▶ Document source:

>>>

Si des pans entiers de l’univers sont sujets à interprétation car on parle pour beaucoup d’un monde que les personnages connaissent mais qu’on ne voit jamais, les personnages protagonistes comme antagonistes permettent de très bien comprendre les enjeux principaux. Ainsi, nous nous retrouvons dans un monde parallèle où les marginaux d’une société obscurantiste et conservatrice peuplés de différentes espèces sont enfermés et divisés en factions (le plus souvent d’une même espèce), seul des combats selon des règles précises offrent l’opportunité de retourner dans cette société.


Nous sommes alors invités en tant que joueur à diriger une faction visant à exploiter cette mécanique pour amener la révolution au sein de cette fameuse société tout en restant libre d’afficher des motivations personnelles diverses, d’échouer dans notre quête, de motiver l’équipe de bien des manières… C’est un procédé que j’apprécie tout particulièrement, alors bien sûr il y a des factions que je trouve moins intéressantes que d’autres, il y en a peut-être aussi un peu trop compte-tenu de la durée de vie de la campagne… mais c’est globalement très réussi.

<<<

▶ Segment de données:
>>>

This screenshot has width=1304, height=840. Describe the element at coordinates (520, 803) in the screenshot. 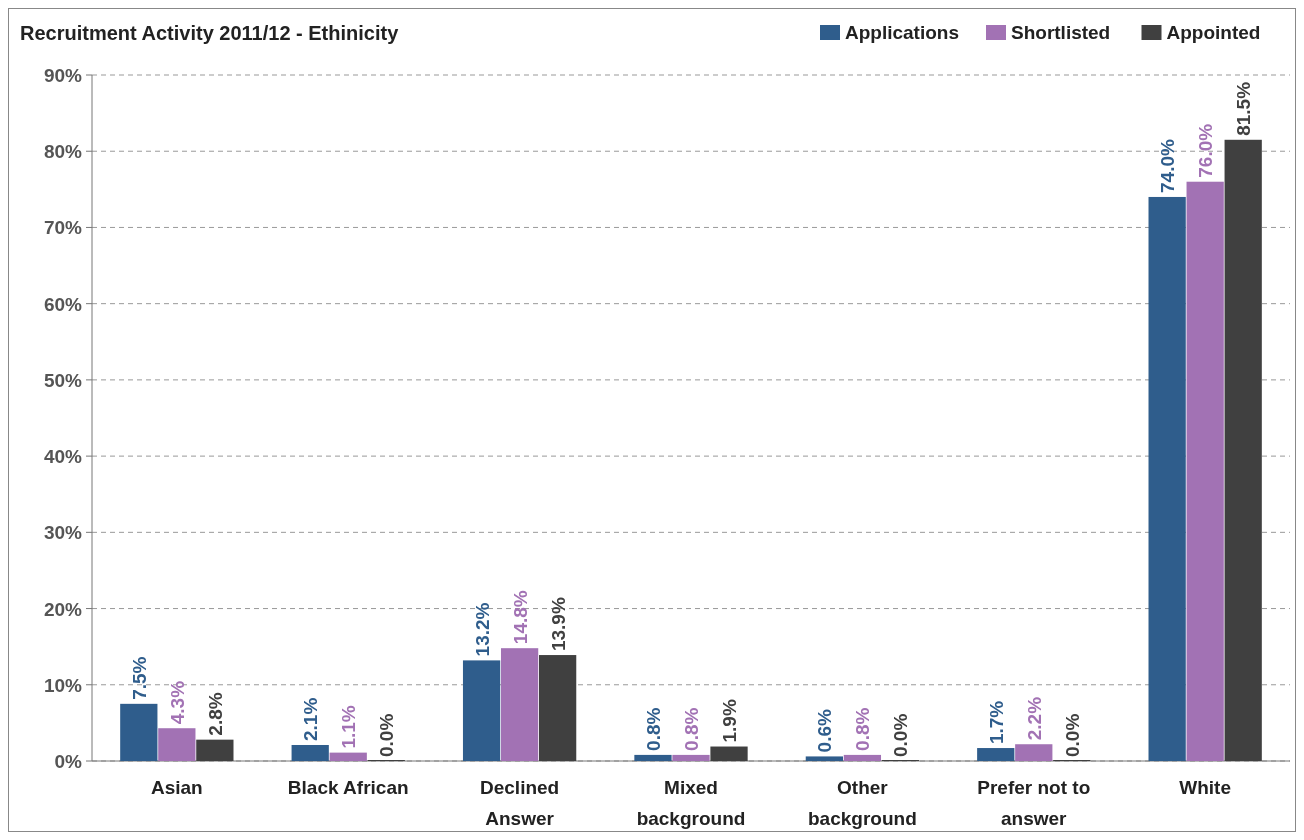

I see `x-tick-label: Declined Answer` at that location.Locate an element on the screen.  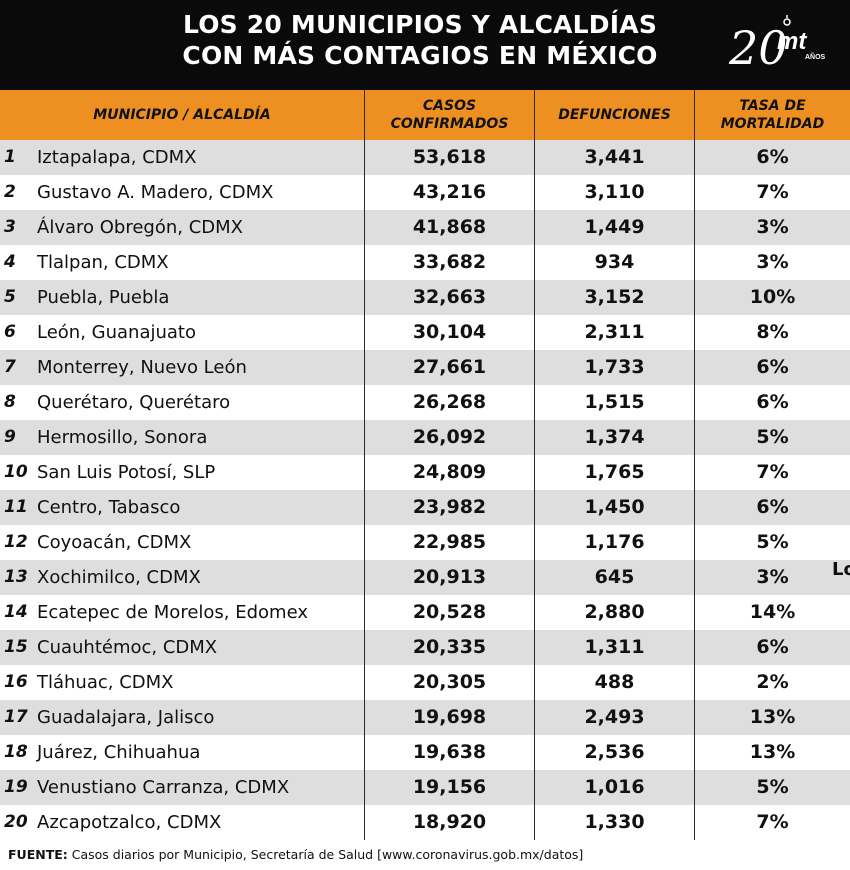
row-casos: 23,982 is located at coordinates (450, 507).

<<<

▶ Travail demandé:
[1] Pour chacune des affirmations suivantes, indiquez si elle concorde avec la critique du jeu, puis citez mot pour mot le passage qui le montre. (a) Le joueur est amené à diriger une faction. (b) Chaque faction réunit toujours une seule espèce. (c) L’auteur juge que les factions ne sont pas assez nombreuses.
[2] Poursuivez la critique du jeu à partir de sa dernière phrase, en gardant le même ton.

▶ Corrigé des exercices:
[1]
(a) Oui : « Nous sommes alors invités en tant que joueur à diriger une faction »
(b) Non : « (le plus souvent d’une même espèce) »
(c) Non : « il y en a peut-être aussi un peu trop compte-tenu de la durée de vie de la campagne »

[2]
Plein de détails permettront une narration très efficace, même si reposant pour beaucoup sur des mécaniques déjà vues pour le studio. Ainsi, des personnages jouables refuseront de combattre ensemble s’ils sont en mauvais terme à ce point de l’intrigue, auront des bonus ou malus selon leur moral dépendant à la fois de l’intrigue et de choix ludiques… On retrouve également notre voix-off qui ne manquera pas d’adapter ses commentaires à notre style de jeu ou à nos choix scénaristiques en temps réel, les chanteurs de l’OST qui seront intra-diégétiques avec des personnages bardes implémentés dans l’intrigue, des plus indéniables pour l’immersion.


CONCLUSION : ★★★★★★★★☆☆


Après avoir brillé grâce à Bastion et Transistor et avant de connaître la consécration avec Hadès, Supergiant Games réalise une nouvelle pépite à la direction artistique et à la composition musicale une nouvelle fois extraordinaires, narrant avec une grande efficacité une histoire intelligente et émouvante, et en choisissant encore un nouveau gameplay. Son originalité limite peut-être sa maitrise mais force le respect à l’image du jeu lui-même qui ne mérite pas d’être autant dans l’ombre de ses frères et sœurs.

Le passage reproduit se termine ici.